I'll do a search at the forums here for it.

----------

## squeaksy

i am not exactly how hard it is to set up but what ive found is that if you are having trouble installing video cards, just use the default drivers, get linux up and running and just nag and search the forums till some helps you ^^;;;

----------

## Moled

don't touch *any* ati cards

and don't get a 5200

get a gf 4 ti of some sort instead

----------

## insanecanuck

In other threads most people seem to recommend the GeForce 4 Ti4200.

Right now, I'm looking at: http://www.factorydirect.ca/cgi-bin/product_spec.pl/GF4200

----------

## Shiven

yeah... avoid ATI cards if you can... ive got a 9200, and been working on it pretty much 4 hours a day for a week, and im still getting a really bad score on glx-gears. not nice to setup  :Sad: ... ah well... back to it  :Smile: 

----------

## Malakin

Here's a ti 4200 128MB DDR for $135cnd (and it's not refurbished).

http://www.tigerdirect.ca/applications/searchtools/item-Details.asp?EdpNo=602816&sku=TC3G-1008

http://www.bfgtech.com/4200_redux.html

se seems to mean it doesn't have a dvi connector so you can't do dual head with it or hook it up to a digital display but that won't make any difference for most people.

I got myself an FX5600 for $195cnd recently, it's about as fast as the ti4200 but once you turn on AA/AF it can be up to three times faster plus it's a direct X 9 card but you said you're not that into gaming so it shouldn't matter :)

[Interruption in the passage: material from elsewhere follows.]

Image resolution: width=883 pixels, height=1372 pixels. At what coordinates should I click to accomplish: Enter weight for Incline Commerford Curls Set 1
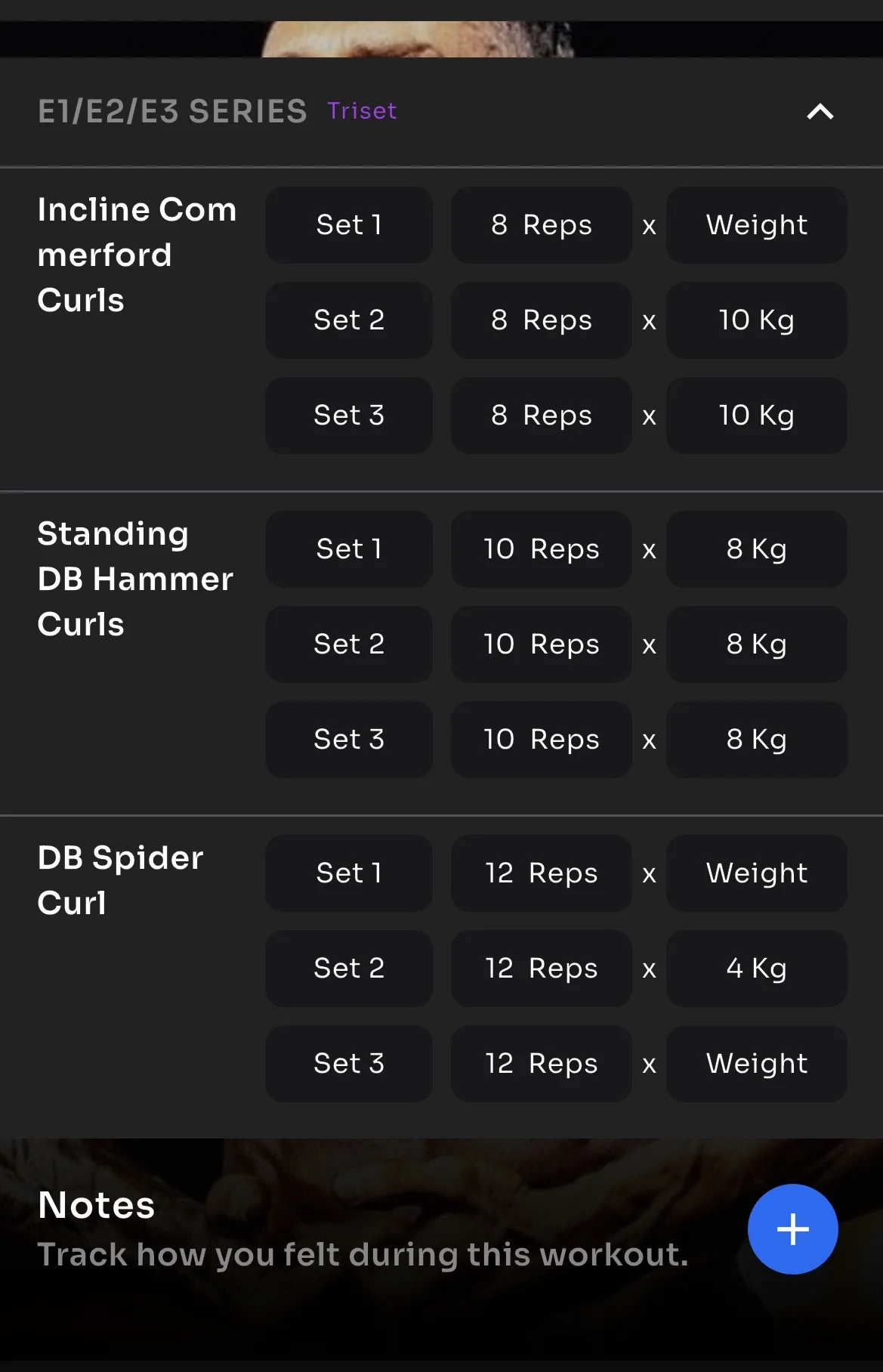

You can get a GF 4 MX440 DDR for about $70cnd, it works well in linux as does any Nvidia card and it's good for light gaming. If you buy one of these just make sure it uses DDR memory and not SDR.

----------

## dirtboy

I have two machines, one with a 9500 pro and one with a TI4200.  They both work fine, great 3d scores, but the PNY TI4200 died on me two weeks ago.  The upside is they are replacing under warranty, just take awhile.

----------

## insanecanuck

I grabbed the reburbished card from Factory Direct the next day, works great. Just tested TV-out today, quite nifty. Refurbished stuff is great really, I just got the card in a nice small bag instead of a bigass cardboard box with a useless manual and drivers for Windows.

I picked up the required TV-out cables today from the dollar store for $4. I think that no cables, manual or useless windows drivers is a good riddance if it bumps the price down +$100.

----------

## firaX

i d go for an nvidia card as the drivers are obviously alot better for them.

A mate of me got a radeon and has poor performance under linux.

----------

## neocui

Def GF TI4200...  i got one for $80.. def don't touch the MX... they're not really GF4's

Also, if you want to play games, (ig WineX), ATI's won't work.

----------